→ Tareas por realizar:
**A.** Según el fragmento sobre el ensayista en internet, ¿a qué estirpe pertenece el ensayista actual?
**B.** Explique, con base en el fragmento sobre el ensayista en internet, por qué se diluyen las diferencias entre los autores de prestigio y los poetas de buró.
**C.** Enumere las descripciones que el fragmento sobre el ensayista en internet da de internet en las oraciones que contienen las palabras "internet es".
:: Fragmento del texto ::
Sabe que una frase engendra otra frase y que ésta,
a su vez, se
encuentra en proceso de engendrar una tercera. Nunca
antes el verbo
“actualizar” había sido tan elocuente y preciso como
en nuestra
época. Acostumbrado a proyectar parte de su obra en
la red, el
ensayista actual pertenece a esa estirpe flaubertiana que
busca la
perfección sin poder conquistarla. Aunque en internet
haya todo,
ese todo es cambiante, porque internet es el territorio
de la
posibilidad, el imperio del poder ser.
Al
publicar en la web, el ensayista se inscribe en una suerte
de
antología universal que crece desmesuradamente. Antología en
la
que, sin embargo, no siempre existen los parámetros de calidad que a
grandes rasgos siguen sosteniendo el prestigio de la
industria
editorial. Es común hallar, sobre todo en blogs y páginas
personales, textos de frágil hechura que jamás han sido examinados
o sometidos a una revisión escrupulosa. Se trata, más que
de
textos, de conjuntos de palabras que poco o nada aportan a la
literatura contemporánea y que, en el mejor de los casos, sirven
como distracciones en un mundo plagado de entretenimientos.
Si, por
una parte, nadie puede negar que el internet es un medio
de
comunicación horizontal que fomenta la democratización de la
cultura, por otra, resulta evidente que dicha democratización tiene
también un lugar reservado para la estrechez de miras y la
indigencia intelectual. Subyugados por la misma plataforma, autores
de
prestigio coexisten con poetas de buró en una realidad paralela,
virtual, en la que las diferencias se diluyen debido a la inmediatez
con
la que los escritos de unos y otros “le llegan” al lector.
:::
:: Listado ::
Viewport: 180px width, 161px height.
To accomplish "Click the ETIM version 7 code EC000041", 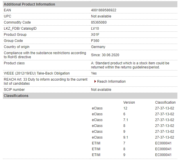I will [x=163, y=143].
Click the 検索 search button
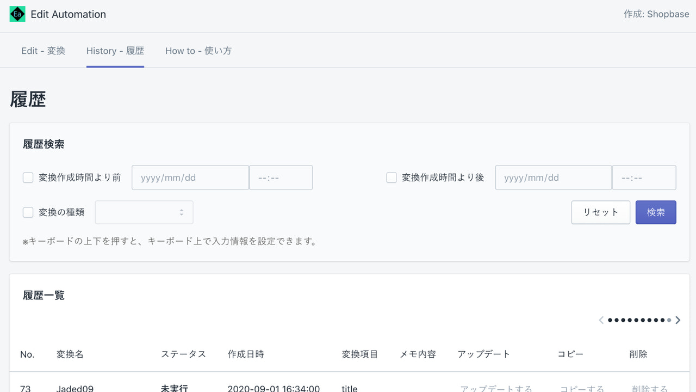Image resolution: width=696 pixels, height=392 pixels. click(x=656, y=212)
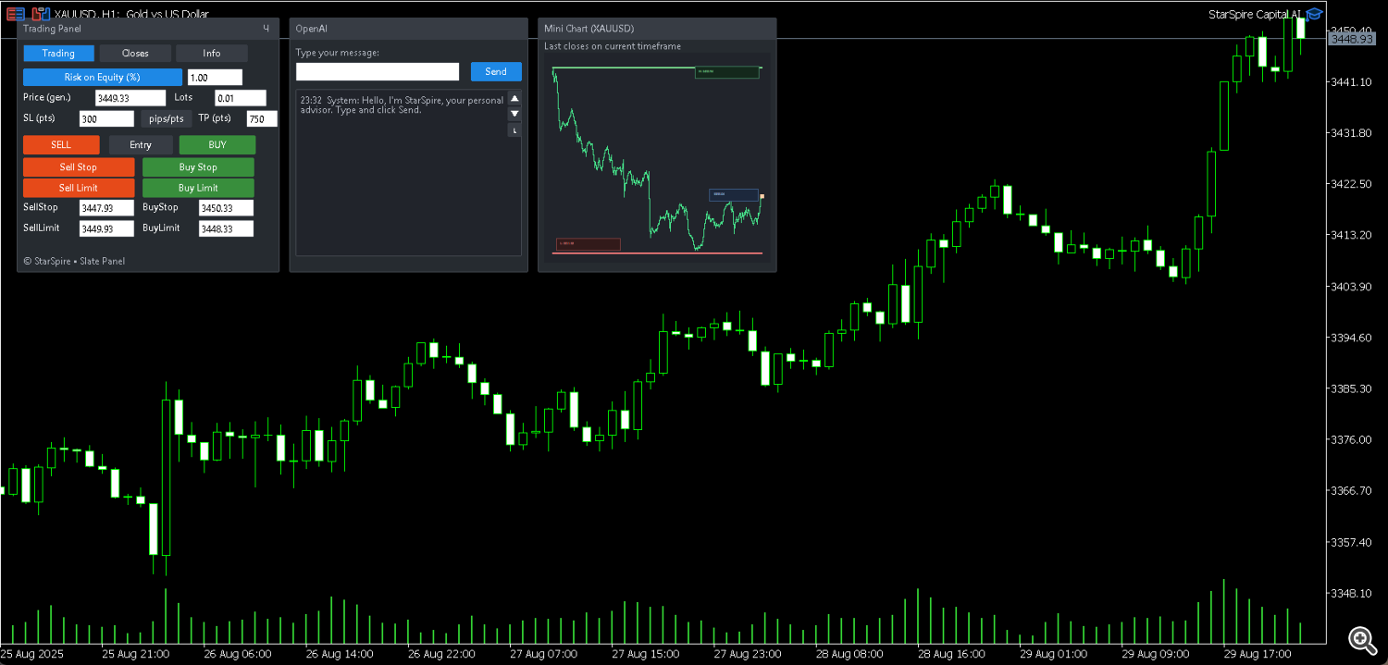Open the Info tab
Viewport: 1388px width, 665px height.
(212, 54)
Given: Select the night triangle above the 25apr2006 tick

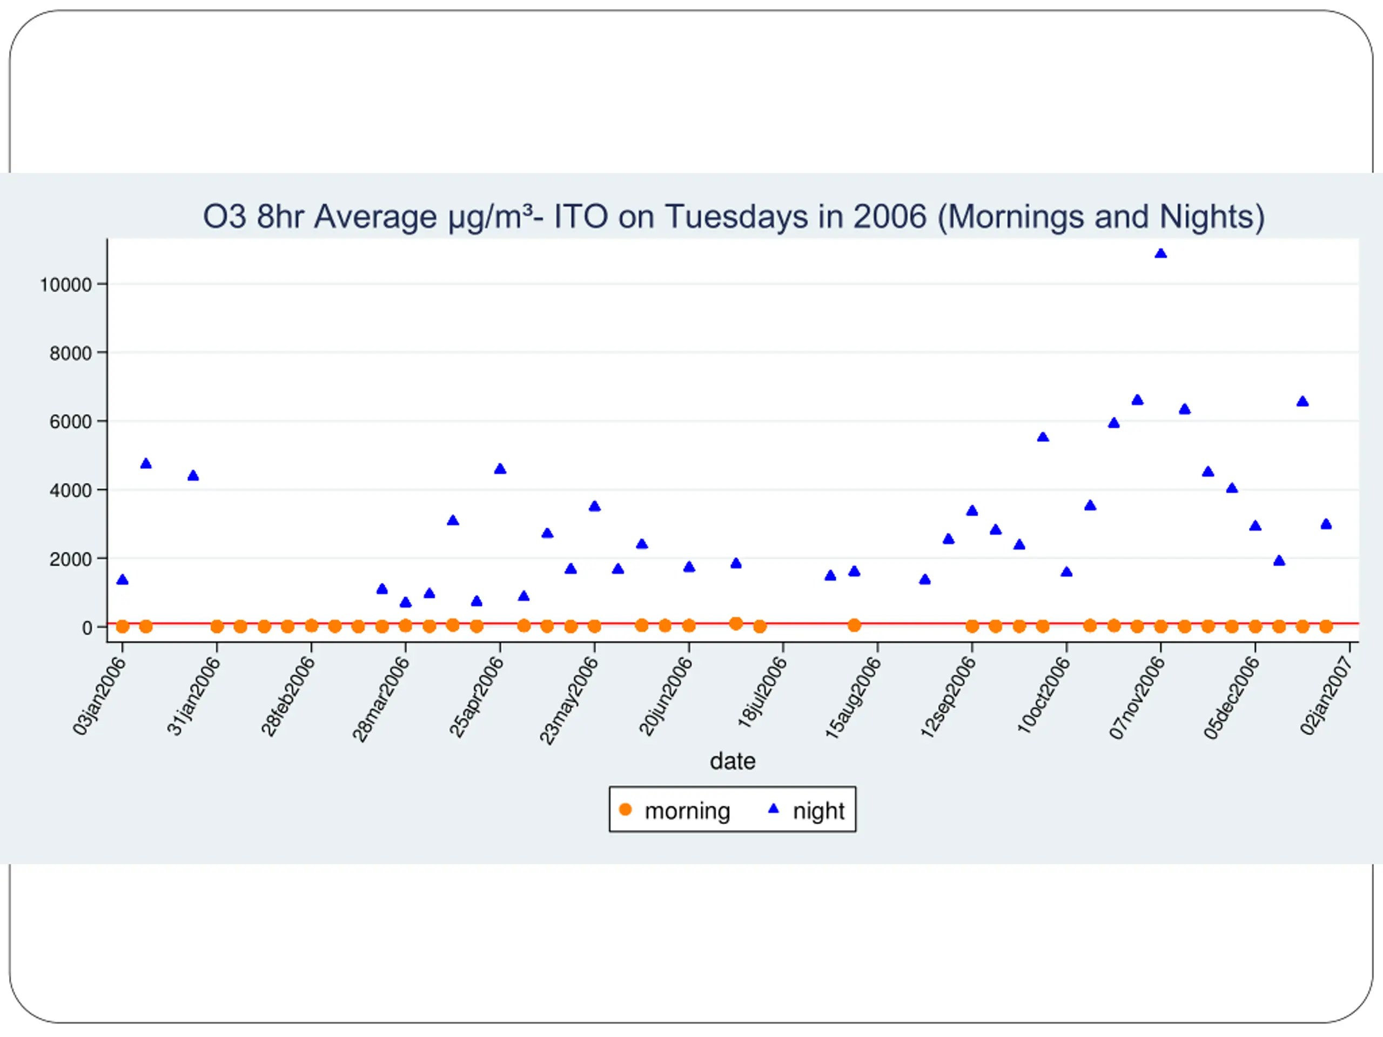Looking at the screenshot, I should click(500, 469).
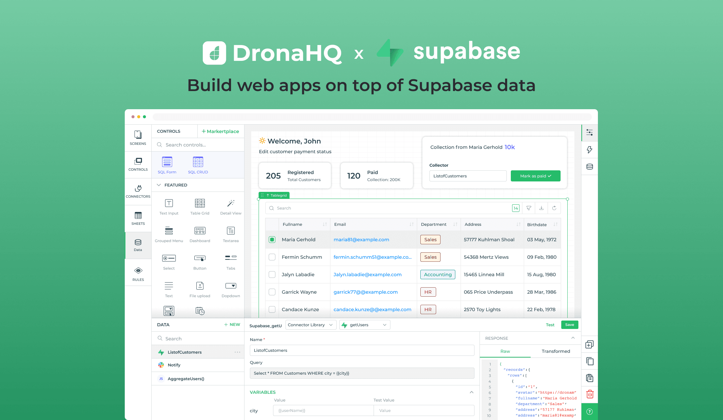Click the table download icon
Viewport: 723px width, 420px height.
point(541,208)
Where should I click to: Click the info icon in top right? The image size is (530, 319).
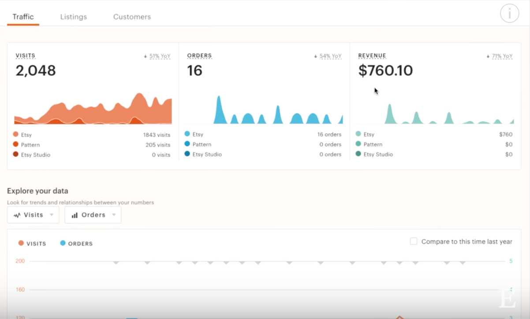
:::
→ Respuestas:
**A.** A la estirpe flaubertiana que busca la perfección sin poder conquistarla.

**B.** Las diferencias se diluyen debido a la inmediatez con la que los escritos de unos y otros llegan al lector. Ambos coexisten, subyugados por la misma plataforma, en una realidad paralela y virtual.

**C.**
- El territorio de la posibilidad
- El imperio del poder ser
- Un medio de comunicación horizontal que fomenta la democratización de la cultura